Two of the largest turnout gaps in the 2012 U.S. Presidential election were between Latinos and black and white Americans, and between citizens earning less than $50,000 and those in higher income brackets. In new research, we find that if U.S. labor unions continue to reach out and organize Latino workers, they may alleviate these significant inequities. Our analysis shows that unions are particularly effective at mobilizing their Latino members, even though conventional wisdom often dismisses the U.S. labor movement as irrelevant in contemporary U.S. politics. 
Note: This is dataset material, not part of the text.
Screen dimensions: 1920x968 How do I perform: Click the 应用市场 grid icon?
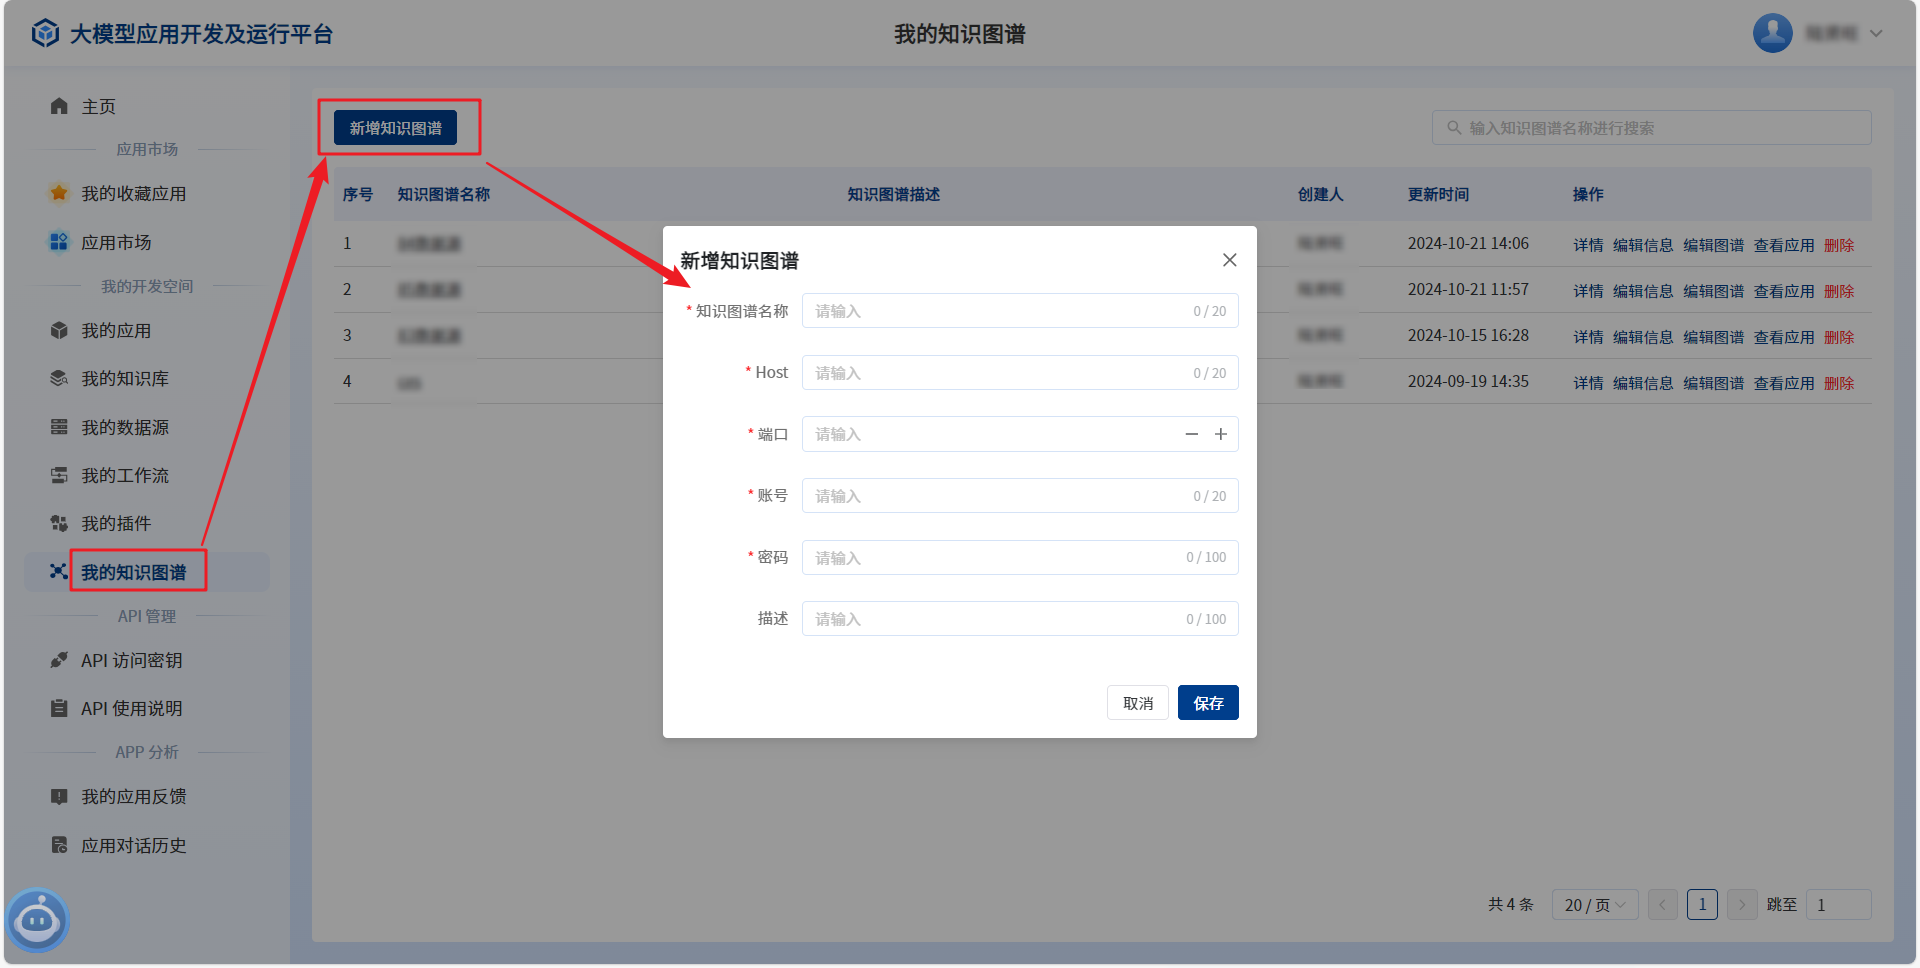[59, 242]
In a recent article published in the American Prospect, journalist Harold Meyerson aptly summarizes a prevailing perception of the U.S. labor movement as “the dinosaur finally shuffling off to the graveyard.” Meyerson warns that the consequences of the labor movement’s demise include the likelihood of exacerbating wage and wealth inequality in the United States. Our findings suggest that the decline of labor could threaten much more.

As many political analysts have observed, Latinos are the “sleeping giant” of U.S. politics. Despite being the fastest growing demographic in the United States, statistics indicate that they also have significantly lower voter turnout rates than other racial and ethnic groups. Latinos are 16 percent of the U.S. population, but comprised just 10 percent of the electorate in the 2012 U.S. election.

Although there have been sustained declines in union membership over many decades (with just 11.3 percent of wage and salary workers claiming membership in a union in 2013 compared to peak of about one-third of the workforce in the 1950s), the labor movement is the largest mass membership organization of women, African Americans, Latinos, and Asians in the United States. Indeed, despite a checkered history of integrating women and racial minorities into their ranks, unions have made particular efforts in recent years to reach out to Latinos through their support on such issues as immigrant rights and a living wage.

Credit: Roel Wijnants (Flickr, CC-BY-NC-2.0)

Credit: Roel Wijnants (Flickr, CC-BY-NC-2.0)

The strengthened ties between organized labor and the Latino community, and labor’s well-documented success in improving the civic skills and voter turnout of their members, led us to examine the question: Can the dinosaur awaken the sleeping giant? More specifically, we explored whether union affiliation increases both Latino voter registration and voter turnout. Of perhaps greater consequence, we also examined whether union affiliation has a larger substantive impact on Latino political participation than it does on non-Latinos. Until now, no study has explored whether a “union effect” on voting propensity is stronger for Latinos than for union members generally.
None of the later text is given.